What the exercise asks: Each record must come back unchanged in your answer, stripped of its images.

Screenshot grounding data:

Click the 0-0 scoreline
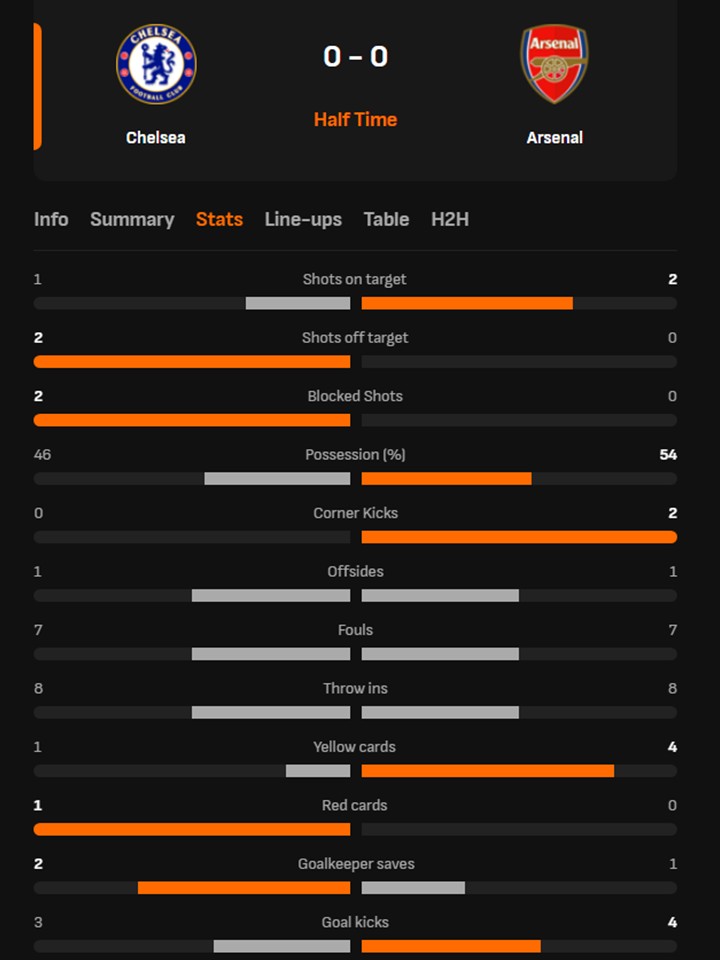This screenshot has width=720, height=960. pos(356,57)
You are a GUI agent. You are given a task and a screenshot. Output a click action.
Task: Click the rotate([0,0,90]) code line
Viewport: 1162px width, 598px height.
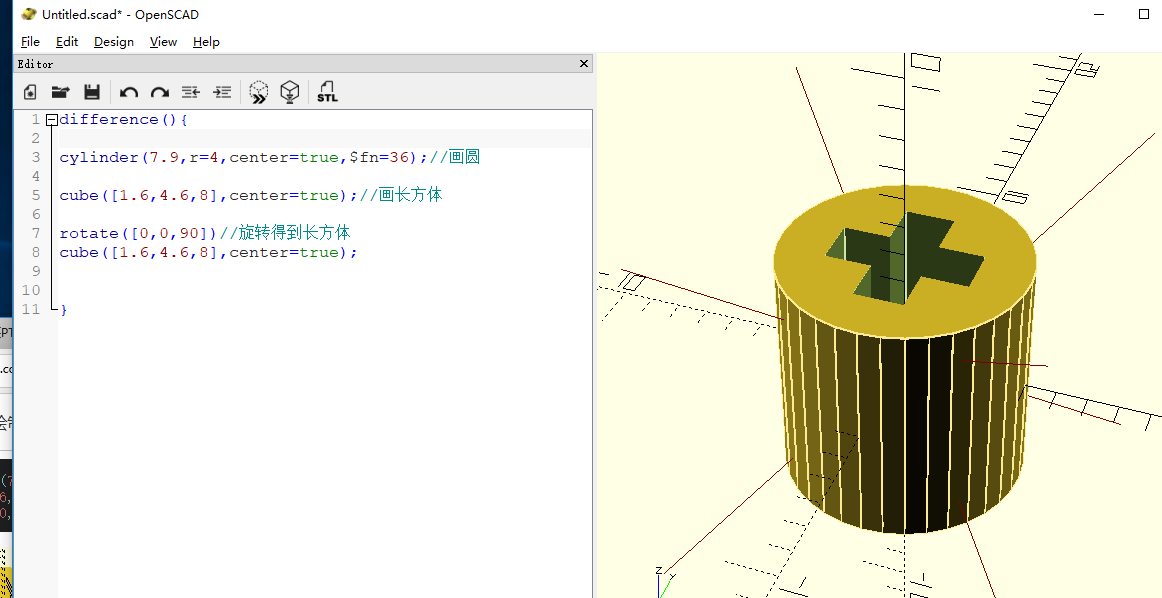pyautogui.click(x=138, y=233)
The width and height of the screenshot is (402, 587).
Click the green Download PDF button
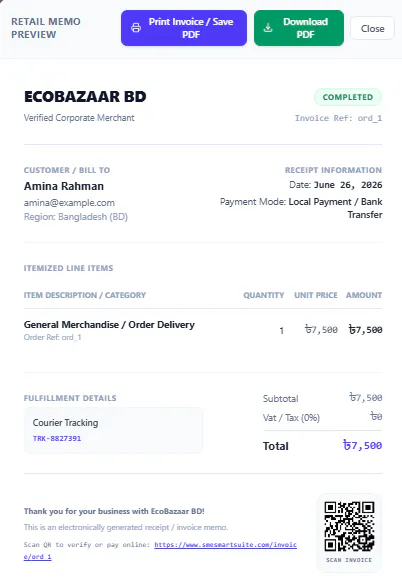pos(299,28)
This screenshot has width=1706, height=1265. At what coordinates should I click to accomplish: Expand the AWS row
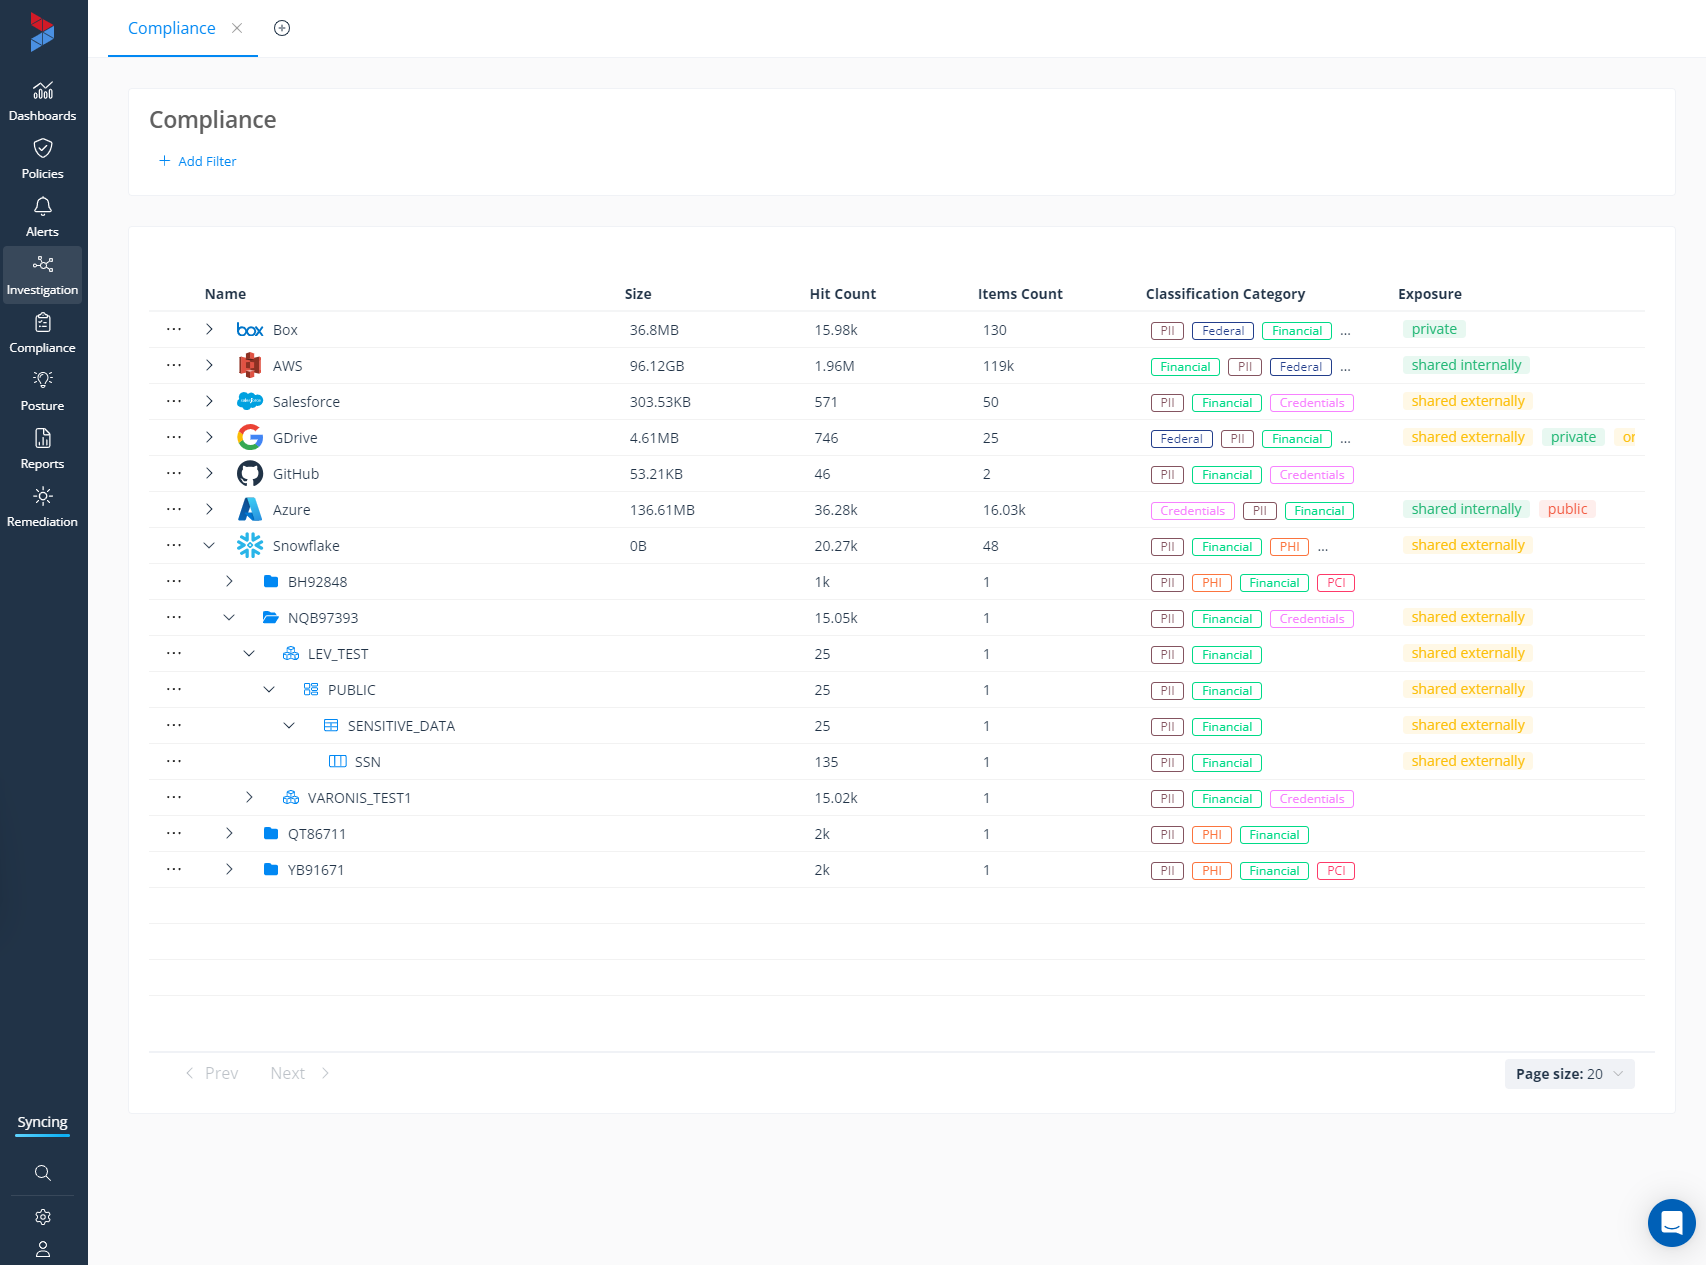[x=209, y=366]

Answer:
Click the 0-0 scoreline
This screenshot has width=720, height=960. pos(356,57)
You are a GUI agent. You are given a task and a screenshot. Output a click action.
Task: Click the rotate([0,0,90]) code line
Viewport: 1162px width, 598px height.
pyautogui.click(x=138, y=233)
The width and height of the screenshot is (402, 587).
Click the green Download PDF button
pos(299,28)
This screenshot has width=1706, height=1265. At what coordinates should I click to accomplish: Expand the AWS row
[x=209, y=366]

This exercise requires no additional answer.